Despite this win, Barcelona and Messi have stuttered this season. Amongst the variety of reasons provided by the pundits is Messi's problems with the tax authorities (see previous post detailing the leaking of the tax problems here). Not that Real Madrid and Ronaldo are as pure as the colour of their shirts (see previous post on careful tax planning here). The financial machinations are not limited to the leading members of each team. The teams themselves have been found to have received unfair State aid from the Spanish government according to an EU decision published at the end of 2016 (SA.29769).
Twenty seven years ago, the Spanish authorities claimed they were worried about the financial stability of many of their football clubs. As a result, a measure known as “ley del deporte” was introduced. The measure force all but four clubs to become limited liability companies. Barcelona and Real Madrid were two of these clubs that remained not-for-profit. Clubs were evaluated on only one year’s financial accounts. Those clubs who did not meet particular requirements were forced to become limited liability companies whereas as the other remained not-for-profit entities. It was a once-and-for-all change. Subsequent changes in the financial position of the clubs did not alter the way the club was incorporated.

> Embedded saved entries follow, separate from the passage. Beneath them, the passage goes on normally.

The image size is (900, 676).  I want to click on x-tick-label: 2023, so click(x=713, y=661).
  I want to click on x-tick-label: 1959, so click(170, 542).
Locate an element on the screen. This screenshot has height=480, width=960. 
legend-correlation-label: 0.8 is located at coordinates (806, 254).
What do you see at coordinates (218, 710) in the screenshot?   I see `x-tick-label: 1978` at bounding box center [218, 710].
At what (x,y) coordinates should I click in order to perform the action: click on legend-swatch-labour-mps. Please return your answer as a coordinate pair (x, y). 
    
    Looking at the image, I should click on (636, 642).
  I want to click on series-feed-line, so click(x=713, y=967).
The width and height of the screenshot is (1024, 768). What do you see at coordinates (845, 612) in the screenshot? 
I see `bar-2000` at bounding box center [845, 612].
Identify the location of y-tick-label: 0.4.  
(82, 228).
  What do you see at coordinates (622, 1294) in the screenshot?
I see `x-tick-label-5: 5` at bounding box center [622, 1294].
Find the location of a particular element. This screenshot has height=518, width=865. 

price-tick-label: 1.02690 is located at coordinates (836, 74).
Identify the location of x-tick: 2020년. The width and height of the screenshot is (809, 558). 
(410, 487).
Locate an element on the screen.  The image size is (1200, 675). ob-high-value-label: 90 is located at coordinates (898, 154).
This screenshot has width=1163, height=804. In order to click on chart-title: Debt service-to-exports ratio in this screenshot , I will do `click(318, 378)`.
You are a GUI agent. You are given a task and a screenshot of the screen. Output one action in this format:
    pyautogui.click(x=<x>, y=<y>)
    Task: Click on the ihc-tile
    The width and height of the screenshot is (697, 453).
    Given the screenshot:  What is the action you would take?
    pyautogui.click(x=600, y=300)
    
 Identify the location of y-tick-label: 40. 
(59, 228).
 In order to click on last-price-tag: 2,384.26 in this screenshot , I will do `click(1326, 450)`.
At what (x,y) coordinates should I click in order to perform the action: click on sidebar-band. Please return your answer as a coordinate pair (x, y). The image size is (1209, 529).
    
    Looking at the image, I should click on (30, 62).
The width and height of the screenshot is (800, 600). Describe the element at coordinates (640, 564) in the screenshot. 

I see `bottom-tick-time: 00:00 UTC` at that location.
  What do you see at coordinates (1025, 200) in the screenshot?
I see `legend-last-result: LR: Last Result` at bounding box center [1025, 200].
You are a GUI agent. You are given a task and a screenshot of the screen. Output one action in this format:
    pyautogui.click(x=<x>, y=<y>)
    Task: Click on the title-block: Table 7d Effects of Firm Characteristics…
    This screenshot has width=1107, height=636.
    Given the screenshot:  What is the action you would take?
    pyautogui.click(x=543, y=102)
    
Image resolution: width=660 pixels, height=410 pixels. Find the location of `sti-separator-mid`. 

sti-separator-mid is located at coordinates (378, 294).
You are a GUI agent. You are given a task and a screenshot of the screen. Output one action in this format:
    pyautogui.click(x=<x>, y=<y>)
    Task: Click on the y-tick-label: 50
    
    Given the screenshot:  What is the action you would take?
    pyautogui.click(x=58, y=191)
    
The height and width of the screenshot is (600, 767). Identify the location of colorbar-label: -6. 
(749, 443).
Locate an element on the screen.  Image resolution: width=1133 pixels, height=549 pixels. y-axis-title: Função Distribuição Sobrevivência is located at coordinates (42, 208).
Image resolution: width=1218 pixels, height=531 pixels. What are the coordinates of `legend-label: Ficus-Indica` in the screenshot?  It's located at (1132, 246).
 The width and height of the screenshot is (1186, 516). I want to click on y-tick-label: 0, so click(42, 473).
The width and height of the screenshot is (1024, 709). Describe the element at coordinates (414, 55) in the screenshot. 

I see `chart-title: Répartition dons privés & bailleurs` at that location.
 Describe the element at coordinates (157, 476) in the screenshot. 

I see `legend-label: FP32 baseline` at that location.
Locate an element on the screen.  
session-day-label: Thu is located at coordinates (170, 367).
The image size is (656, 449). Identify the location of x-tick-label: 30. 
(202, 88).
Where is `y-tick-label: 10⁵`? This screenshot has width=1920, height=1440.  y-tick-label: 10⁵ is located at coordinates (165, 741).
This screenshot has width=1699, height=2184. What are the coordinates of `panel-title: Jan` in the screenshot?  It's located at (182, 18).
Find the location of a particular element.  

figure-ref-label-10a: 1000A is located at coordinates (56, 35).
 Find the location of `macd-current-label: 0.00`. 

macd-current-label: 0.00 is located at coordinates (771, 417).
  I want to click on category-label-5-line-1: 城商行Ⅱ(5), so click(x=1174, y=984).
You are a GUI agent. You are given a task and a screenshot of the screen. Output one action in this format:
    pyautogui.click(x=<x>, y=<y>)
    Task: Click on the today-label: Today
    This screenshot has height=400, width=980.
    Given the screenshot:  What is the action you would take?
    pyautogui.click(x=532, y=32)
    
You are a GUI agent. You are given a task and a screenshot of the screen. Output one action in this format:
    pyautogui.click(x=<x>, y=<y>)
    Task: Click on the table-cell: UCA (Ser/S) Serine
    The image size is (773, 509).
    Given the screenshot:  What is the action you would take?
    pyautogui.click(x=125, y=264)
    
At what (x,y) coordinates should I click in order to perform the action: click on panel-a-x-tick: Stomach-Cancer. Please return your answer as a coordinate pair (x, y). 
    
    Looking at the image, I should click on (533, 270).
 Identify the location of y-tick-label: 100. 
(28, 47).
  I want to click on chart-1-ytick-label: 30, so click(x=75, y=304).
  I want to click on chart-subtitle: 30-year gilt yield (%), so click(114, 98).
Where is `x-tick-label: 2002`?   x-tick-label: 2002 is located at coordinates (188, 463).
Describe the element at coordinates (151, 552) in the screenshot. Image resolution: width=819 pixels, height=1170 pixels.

The lack of freedom about the corporate form of the football clubs lay at the root of the State Aid case. The reason for this was because the tax rate for limited liability entities was 30% whereas that for not-for-profit clubs was 25%.
Europe has rules about how the member state governments can intervene in the market. The relevant rule in this case is Article 107 of the current EU Treaty. In practice it involves examining if the aid is coming from State resources, if it is selective, and if it threatens to distort the market. It is easy to see how a 5% difference in taxation might distort the market. It is also easy to see how it might be deemed selective. And, the benefit is clearly coming from State resources (in the form of taxation forgone compared to the 30% rate). Hence, the State aid decision.
The Spanish authorities argued that the treatment of the clubs was consistent with Spanish tax law. They argued that all not-for-profit clubs were charged 25% and that these four football clubs were no different. Europe argued that the problem was that the other clubs did not have a choice in whether they incorporated as a limited liability company or as a not-for-profit clubs. They were forced to become limited liability companies. The problem was the “ley del deporte” and how it was implemented. Europe decided that the four clubs got unfair state aid and ordered the Spanish authorities to recoup the aid - although no amount was specified.
My guess is that the amount that will be recouped will do little in the short-term to damage the domination of Barcelona and Real Madrid.